PROBLEM DETAILS
Can you render the part of the entries that opens with the line containing "Task: Pan the map up with arrow" and runs through the last of the entries as a numbered list, skipping any blank lines and leaving out the pictures?

INPUT RECORDS

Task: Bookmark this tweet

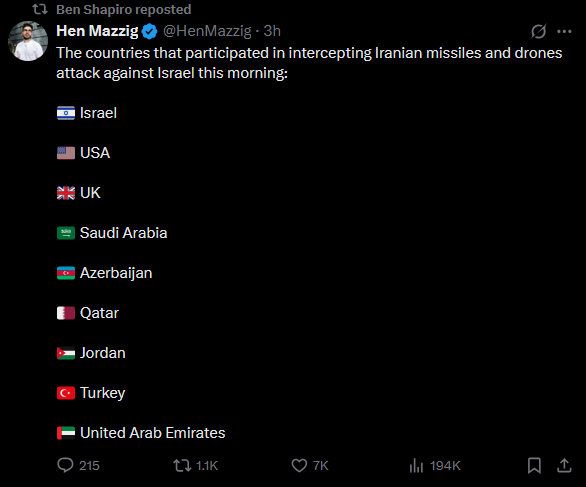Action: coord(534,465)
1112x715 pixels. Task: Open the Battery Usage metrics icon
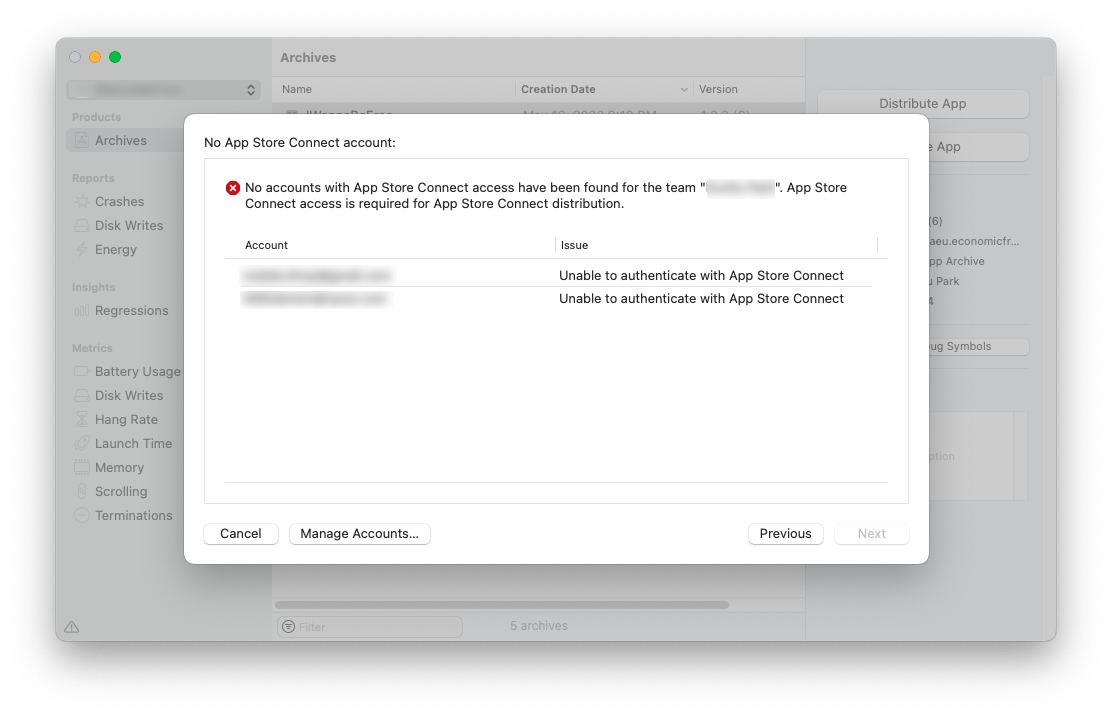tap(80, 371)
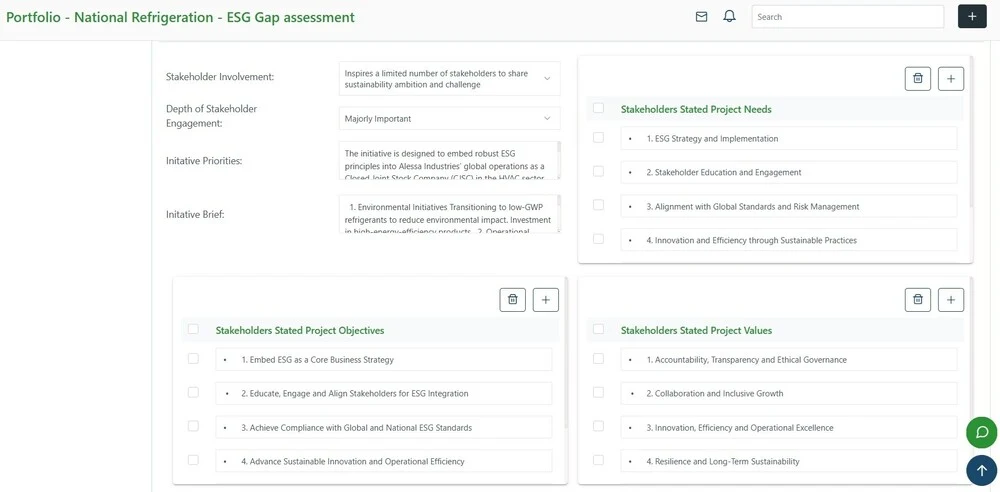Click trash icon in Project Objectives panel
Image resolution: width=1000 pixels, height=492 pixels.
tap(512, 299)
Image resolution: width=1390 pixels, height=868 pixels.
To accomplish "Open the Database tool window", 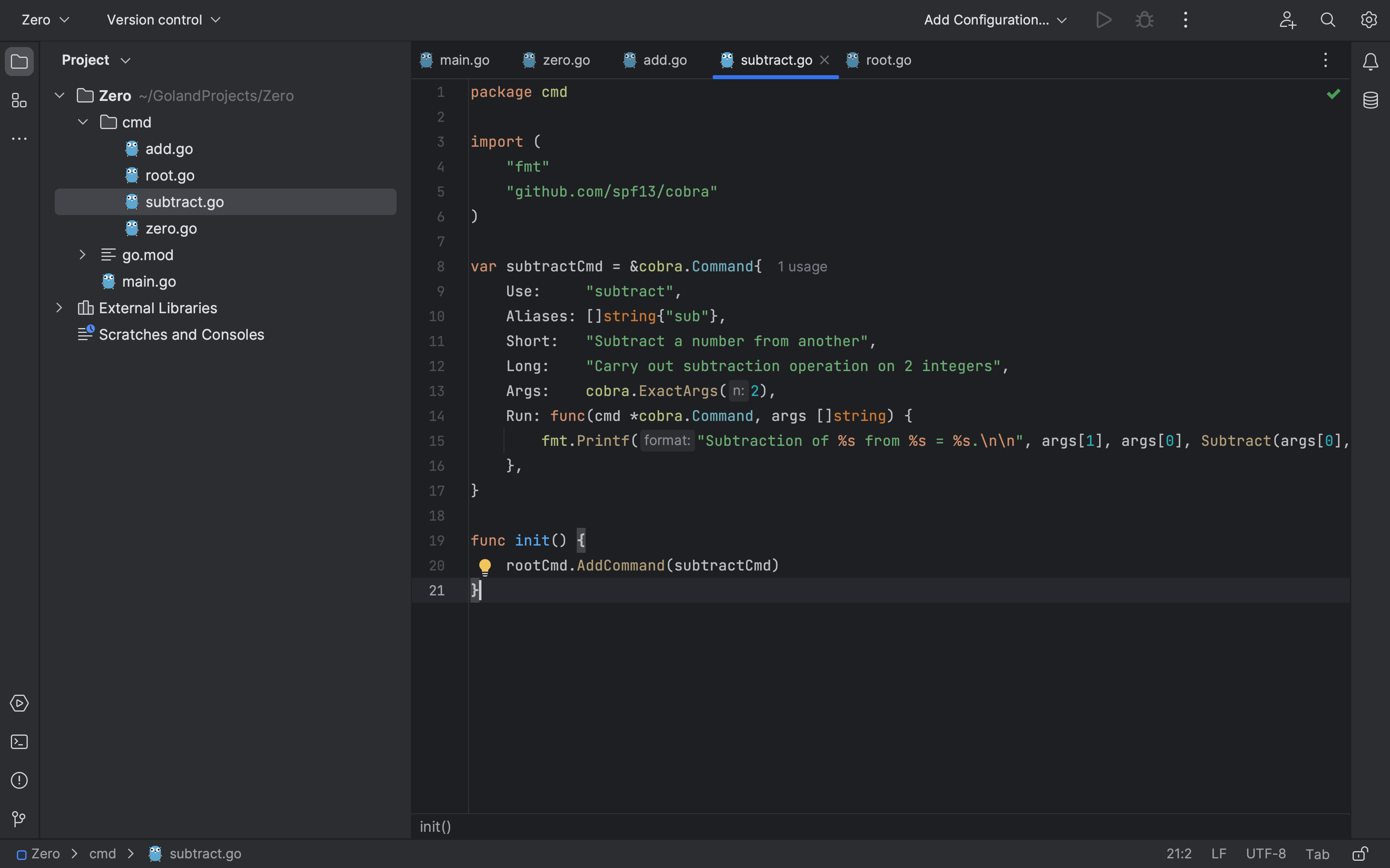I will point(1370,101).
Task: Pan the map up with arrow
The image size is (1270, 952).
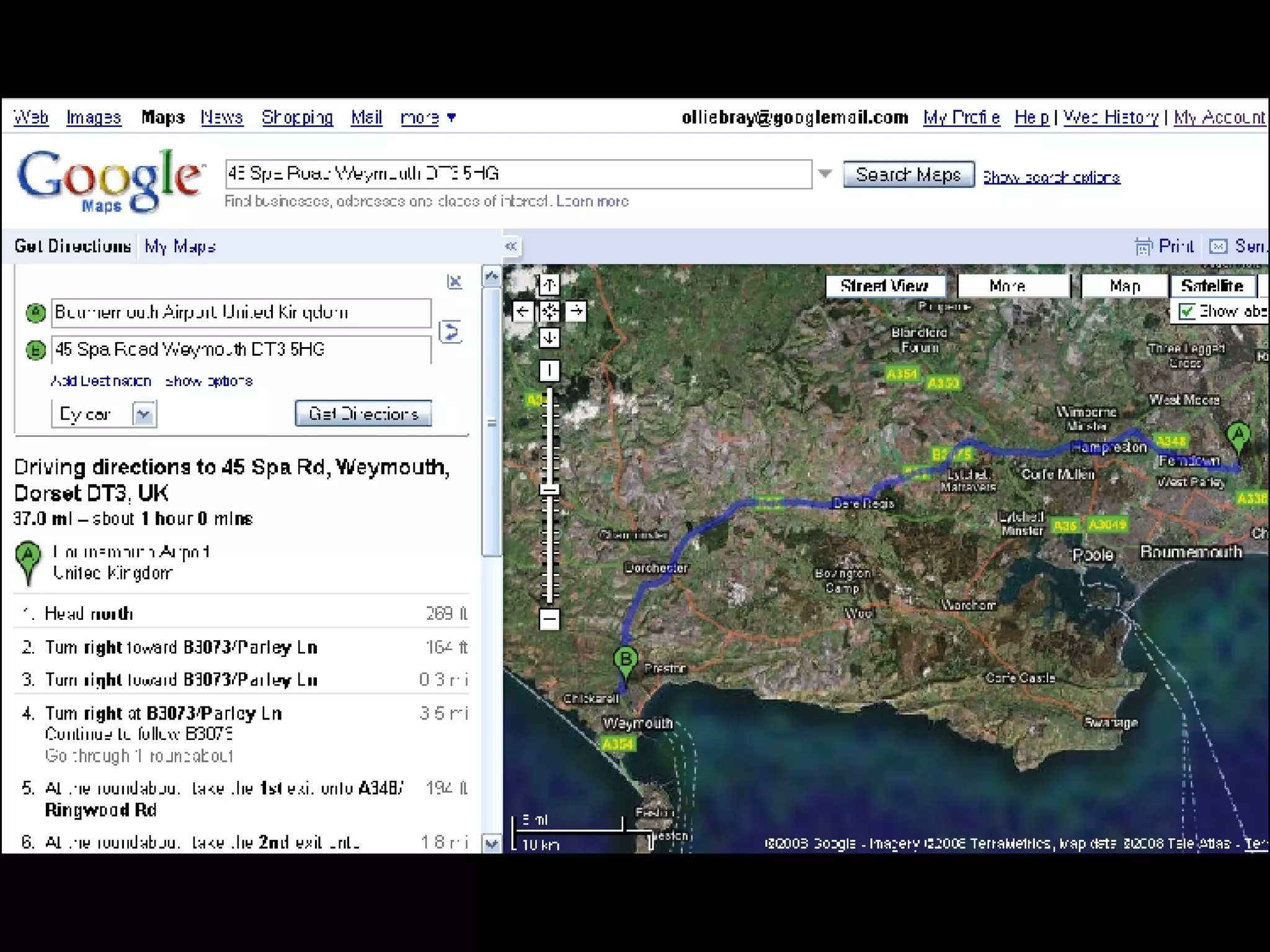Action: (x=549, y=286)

TASK RESPONSE
1. Task: Pan the map up with arrow
2. The image size is (1270, 952).
3. Action: (x=549, y=286)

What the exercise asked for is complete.